In this subsection, a comparative study has been carried out to evaluate the performance of the proposed IBBA-RSS algorithm concerning the binarization strategy and hybridization. In this respect, a new strategy is introduced based on the multi-V-shaped transfer function that has effective exploration than the sigmoid transfer function. On the one hand, hybridization mechanism is implemented through incorporating the RSS as a local search step can avoid the trapping on undesirable values. Also, this hybridization can accelerate the convergence and also preserve its searching efficiency and effectiveness. On the other hand, the proposed algorithm is highly competitive when comparing it with the other methods regarding calculating the statistical measures and Wilcoxon signed ranks test. So the use of the hybrid approach has a great potential for solving large-scale knapsack problems. Moreover, it can be recognized from the obtained results on 32 test instances that the proposed IBBA-RSS is capable of attaining satisfactory solutions with an appropriate exploitation potential. The reason is that the proposed RSS-embedded mechanisms can stimulate the exploitation tendency of the BBA phase, effectively.

Fig. 8
figure 8

The Convergence behavior for large scale KP (KP\(_{21}\)–KP\(_{32})\)

Table 7 Wilcoxon test for comparison results in Table 2
Table 8 Wilcoxon test for comparison results in Table 4
Table 9 Wilcoxon test for comparison results in Tables 5 and 6

Careful observation will reveal the following achievements of the proposed IBBA-RSS algorithm:

  1. (a)

    IBBA-RSS performs better on all large-scale KP problems while the other algorithms often miss the better results.

  2. (b)

    IBBA-RSS can obtain a relatively stable and better result on the whole regarding the statistical measures.

  3. (c)

    IBBA-RSS combines the merits of the BBA and RSS to obtain an elevated performance.

  4. (d)

    IBBA-RSS gives a promising improvement in the problem profit and can avoid the trapping in local optima.

  5. (e)

    The proposed methodology opens up numerous research directions for solving the different variants of KP problems such as multi-dimensional KP and quadratic KP.

Conclusions and future work

This paper presented a novel injective binary bat algorithm-based rough set scheme (IBBA-RSS) for solving 0/1 knapsack problems. To overcome the BBA’s problem of being converged to local optima and to improve its exploration and exploitation tendencies, it is hybridized with the RSS phase. Furthermore, the survival process of bats is achieved based on the injective (one-to-one) strategy, where the fit one replaces the worst one based on feasibility rule. The performance of the proposed algorithm has been extensively investigated through using small-scale, medium- scale and large-scale instances of 0–1 KP. The proposed algorithm is compared with several algorithms from the literature. Based on statistical measures, the proposed algorithm can explore/exploit better-quality solutions, and it outperforms as the best amongst the other compared algorithms. Convergence trend for average best results for IBBA-RSS is preferable to equivalent curves for BBA. Also, non-parametric statistical tests also affirm that the optimality of solutions is enriched, significantly. The results reveal that IBBA-RSS is competent to provide very competitive results compared to BBA and other investigated algorithms. Regarding presented analyses, it can be concluded that IBBA-RSS has a desirable performance and the immature convergence inaccuracies of the BBA phase is mitigated, efficiently.
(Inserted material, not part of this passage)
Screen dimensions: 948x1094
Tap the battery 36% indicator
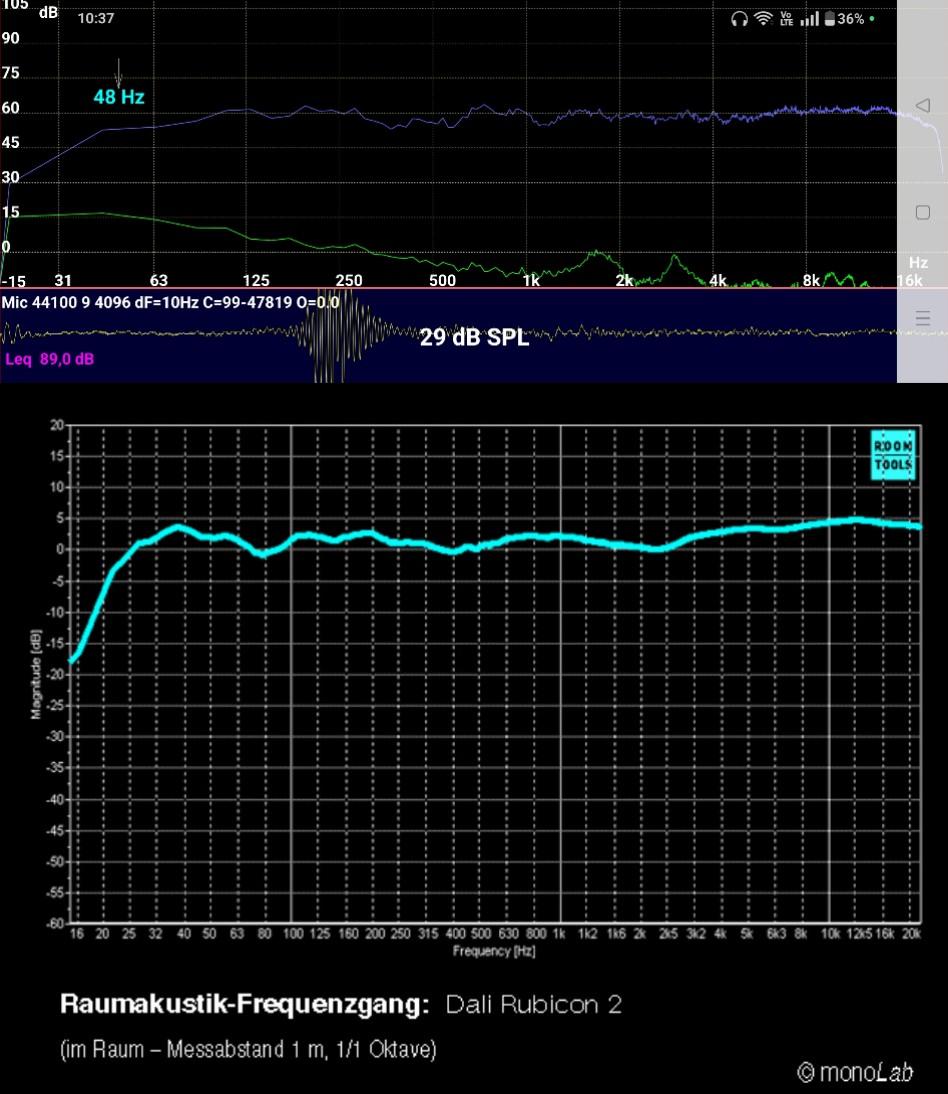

For future works, it is possible to investigate the proposed IBBA-RSS algorithm to solve different forms of KP problems like multi-dimensional KP and quadratic KP. Further research on using other metaheuristic algorithms such as krill herd, monarch butterfly optimization (MBO), earthworm optimization algorithm (EWA), elephant herding optimization (EHO) and moth search (MS) algorithm need to be developed to solve different forms of KP problems. Finally, I hope to design a new version of KP that is bi-level KP.